# Movies Dataset Processing & Analysis

![Movies Image](plugins/assets/movies_image.png)

### Objective:
The aim of this project is to fetch historical data about movies metadata from open APIs. The gathered data will be processed, cleaned, then will be stored in the data lake using AWS S3, loaded into Snowflake, and Visualize through dashboard. 

The [Kaggle Movies Dataset](https://www.kaggle.com/datasets/rounakbanik/the-movies-dataset/data) that used contains metadata for all 45,000 movies listed in the Full MovieLens Dataset. The dataset consists of movies released on or before July 2017. Data points include cast, crew, plot keywords, budget, revenue, posters, release dates, languages, production companies, countries, TMDB vote counts and vote averages.

This dataset also has files containing 26 million ratings from 270,000 users for all 45,000 movies. Ratings are on a scale of 1-5 and have been obtained from the official GroupLens website.

## Key Features of the Project:

### Data Collection:
Identify reliable open sources for movies dataset.
Use Python to fetch data using libraries such as requests, pandas, or openpyxl.


### Data Processing:
Clean and preprocess the data to ensure it's in a usable format.
Handle missing data, duplicates, and irrelevant columns.
Perform any necessary transformations (e.g., from json to dataset).

### Data Storage:
Store the data in a local database (e.g., SQLite) or a cloud-based data warehouse (e.g., Google BigQuery, AWS Redshift) for later use.


### Dashboard Development:
Use a Python visualization library (e.g., Plotly, Dash, Matplotlib) to build an interactive dashboard.
The dashboard will allow users to interact with data, filter by transport type, and visualize transport routes, schedules, or other metrics.

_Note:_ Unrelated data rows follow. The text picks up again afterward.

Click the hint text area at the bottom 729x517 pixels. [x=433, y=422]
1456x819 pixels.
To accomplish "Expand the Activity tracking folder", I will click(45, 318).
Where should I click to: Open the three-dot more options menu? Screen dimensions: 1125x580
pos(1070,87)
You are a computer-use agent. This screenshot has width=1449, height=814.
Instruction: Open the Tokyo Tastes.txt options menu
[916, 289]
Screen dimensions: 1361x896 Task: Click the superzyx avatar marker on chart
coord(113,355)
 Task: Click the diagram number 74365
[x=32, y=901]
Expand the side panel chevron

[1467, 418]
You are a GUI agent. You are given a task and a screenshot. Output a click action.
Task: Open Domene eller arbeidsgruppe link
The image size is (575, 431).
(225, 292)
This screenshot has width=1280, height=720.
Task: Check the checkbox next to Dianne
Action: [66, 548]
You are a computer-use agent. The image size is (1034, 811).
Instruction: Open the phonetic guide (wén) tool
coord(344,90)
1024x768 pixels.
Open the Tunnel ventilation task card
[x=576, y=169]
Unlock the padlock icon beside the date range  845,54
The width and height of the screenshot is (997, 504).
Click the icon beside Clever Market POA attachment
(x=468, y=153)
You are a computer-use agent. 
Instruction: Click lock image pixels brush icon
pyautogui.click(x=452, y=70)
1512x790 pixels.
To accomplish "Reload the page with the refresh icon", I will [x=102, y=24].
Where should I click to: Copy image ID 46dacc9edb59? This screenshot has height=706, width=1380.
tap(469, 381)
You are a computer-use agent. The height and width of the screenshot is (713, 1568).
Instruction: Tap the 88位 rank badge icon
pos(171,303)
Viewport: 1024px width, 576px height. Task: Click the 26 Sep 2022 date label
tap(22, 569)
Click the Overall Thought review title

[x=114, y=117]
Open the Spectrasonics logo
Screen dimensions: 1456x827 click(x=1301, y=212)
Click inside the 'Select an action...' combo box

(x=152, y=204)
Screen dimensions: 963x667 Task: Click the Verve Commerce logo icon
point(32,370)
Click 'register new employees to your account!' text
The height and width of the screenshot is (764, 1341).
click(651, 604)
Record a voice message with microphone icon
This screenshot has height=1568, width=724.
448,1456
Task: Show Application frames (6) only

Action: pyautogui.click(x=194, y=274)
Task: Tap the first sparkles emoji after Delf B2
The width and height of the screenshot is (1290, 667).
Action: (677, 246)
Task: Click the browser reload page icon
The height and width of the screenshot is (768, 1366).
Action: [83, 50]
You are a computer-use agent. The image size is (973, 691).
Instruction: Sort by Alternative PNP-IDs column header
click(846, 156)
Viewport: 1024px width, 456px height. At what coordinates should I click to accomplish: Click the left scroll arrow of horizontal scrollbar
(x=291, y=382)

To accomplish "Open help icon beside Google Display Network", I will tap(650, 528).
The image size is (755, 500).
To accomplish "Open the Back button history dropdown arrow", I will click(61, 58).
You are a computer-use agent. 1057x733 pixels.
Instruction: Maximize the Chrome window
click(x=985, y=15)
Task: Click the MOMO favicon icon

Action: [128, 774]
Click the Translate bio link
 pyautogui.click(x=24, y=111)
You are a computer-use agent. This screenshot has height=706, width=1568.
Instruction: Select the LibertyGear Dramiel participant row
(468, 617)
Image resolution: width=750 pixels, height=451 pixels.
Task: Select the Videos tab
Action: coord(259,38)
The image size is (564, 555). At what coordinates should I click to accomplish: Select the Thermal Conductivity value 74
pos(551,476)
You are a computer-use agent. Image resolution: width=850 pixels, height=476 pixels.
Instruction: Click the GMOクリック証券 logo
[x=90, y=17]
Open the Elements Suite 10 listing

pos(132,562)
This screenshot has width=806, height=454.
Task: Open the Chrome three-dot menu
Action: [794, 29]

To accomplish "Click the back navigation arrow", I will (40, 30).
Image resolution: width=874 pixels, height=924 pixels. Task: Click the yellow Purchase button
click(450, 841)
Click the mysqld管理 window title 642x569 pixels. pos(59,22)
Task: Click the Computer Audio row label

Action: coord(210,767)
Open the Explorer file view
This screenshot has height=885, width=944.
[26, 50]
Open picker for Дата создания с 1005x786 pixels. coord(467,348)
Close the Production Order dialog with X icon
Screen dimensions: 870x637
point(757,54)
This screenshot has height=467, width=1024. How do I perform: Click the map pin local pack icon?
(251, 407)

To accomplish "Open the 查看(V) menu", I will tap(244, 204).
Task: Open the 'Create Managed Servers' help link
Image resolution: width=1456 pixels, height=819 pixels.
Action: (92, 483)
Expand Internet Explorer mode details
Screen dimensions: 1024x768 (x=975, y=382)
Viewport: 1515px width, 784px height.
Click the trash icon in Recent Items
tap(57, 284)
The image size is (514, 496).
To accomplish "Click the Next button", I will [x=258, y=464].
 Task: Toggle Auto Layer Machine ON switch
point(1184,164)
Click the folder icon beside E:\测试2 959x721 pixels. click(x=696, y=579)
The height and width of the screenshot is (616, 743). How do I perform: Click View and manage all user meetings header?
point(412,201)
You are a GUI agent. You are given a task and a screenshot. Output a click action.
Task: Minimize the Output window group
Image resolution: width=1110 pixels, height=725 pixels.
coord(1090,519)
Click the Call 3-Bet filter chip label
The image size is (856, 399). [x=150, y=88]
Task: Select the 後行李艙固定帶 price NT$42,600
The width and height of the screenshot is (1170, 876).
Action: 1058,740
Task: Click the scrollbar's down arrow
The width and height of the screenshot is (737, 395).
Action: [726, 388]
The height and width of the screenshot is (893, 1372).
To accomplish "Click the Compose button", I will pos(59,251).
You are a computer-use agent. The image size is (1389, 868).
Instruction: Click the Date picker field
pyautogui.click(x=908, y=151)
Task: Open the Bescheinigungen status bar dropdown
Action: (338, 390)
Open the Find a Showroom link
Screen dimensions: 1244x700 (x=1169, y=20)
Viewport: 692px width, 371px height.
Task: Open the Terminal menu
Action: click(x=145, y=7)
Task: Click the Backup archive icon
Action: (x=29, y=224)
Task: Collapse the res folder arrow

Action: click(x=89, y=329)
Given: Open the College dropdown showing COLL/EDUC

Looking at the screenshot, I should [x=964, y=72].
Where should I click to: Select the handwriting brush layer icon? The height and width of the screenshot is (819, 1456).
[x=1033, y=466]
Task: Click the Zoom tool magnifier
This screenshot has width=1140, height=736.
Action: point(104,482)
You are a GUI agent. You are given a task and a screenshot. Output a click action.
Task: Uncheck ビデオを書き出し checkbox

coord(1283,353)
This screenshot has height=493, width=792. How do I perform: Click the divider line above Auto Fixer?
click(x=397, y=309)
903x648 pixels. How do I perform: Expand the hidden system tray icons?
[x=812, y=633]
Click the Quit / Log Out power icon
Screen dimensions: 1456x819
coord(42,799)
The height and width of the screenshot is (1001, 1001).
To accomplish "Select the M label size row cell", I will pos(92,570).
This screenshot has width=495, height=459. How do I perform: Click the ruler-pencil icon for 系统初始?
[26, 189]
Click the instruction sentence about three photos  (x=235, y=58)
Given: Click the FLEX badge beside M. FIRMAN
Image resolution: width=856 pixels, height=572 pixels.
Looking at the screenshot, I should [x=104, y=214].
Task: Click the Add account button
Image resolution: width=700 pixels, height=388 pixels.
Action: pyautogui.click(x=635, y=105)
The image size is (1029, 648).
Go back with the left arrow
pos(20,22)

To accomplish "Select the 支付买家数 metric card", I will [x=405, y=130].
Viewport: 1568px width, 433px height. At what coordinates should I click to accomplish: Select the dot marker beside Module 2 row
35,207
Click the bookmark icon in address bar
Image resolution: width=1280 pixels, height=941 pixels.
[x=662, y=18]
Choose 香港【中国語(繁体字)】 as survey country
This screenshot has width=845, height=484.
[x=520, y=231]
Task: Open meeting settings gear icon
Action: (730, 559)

### Experimentation & Analysis:
Experiment with data fetching, transformation, and the integration of APIs.
Explore possible analyses such as peak-hour transport usage, performance (on-time arrivals), and comparison across routes.

### Load Libraries:

In [1]:
# Import all necessary packages
import pandas as pd
import numpy as np
import plugins.utils as utils
import snowflake.connector
from plugins.config import snow_creds, aws_creds
import json
import ast

  warn_incompatible_dep(


## Data Collection:

In [2]:
# Download the dataset from Kaggle
dataset_name = "rounakbanik/the-movies-dataset" 
download_folder = "./plugins/assets/data/the-movies-dataset"
utils.download_kaggle_dataset(dataset_name, download_folder)

Folder './plugins/assets/data/the-movies-dataset' has been filled.


In [3]:
# Load all of the data into DataFrames
# The column ID -> identifier will be distinguished by using m_id which stands for movie_id (Most likely to be tmdbId in links df)
credits = pd.read_csv("./plugins/assets/data/the-movies-dataset/credits.csv")
keywords = pd.read_csv("./plugins/assets/data/the-movies-dataset/keywords.csv")
links = pd.read_csv("./plugins/assets/data/the-movies-dataset/links.csv")
movies_metadata = pd.read_csv("./plugins/assets/data/the-movies-dataset/movies_metadata.csv")
ratings = pd.read_csv("./plugins/assets/data/the-movies-dataset/ratings.csv")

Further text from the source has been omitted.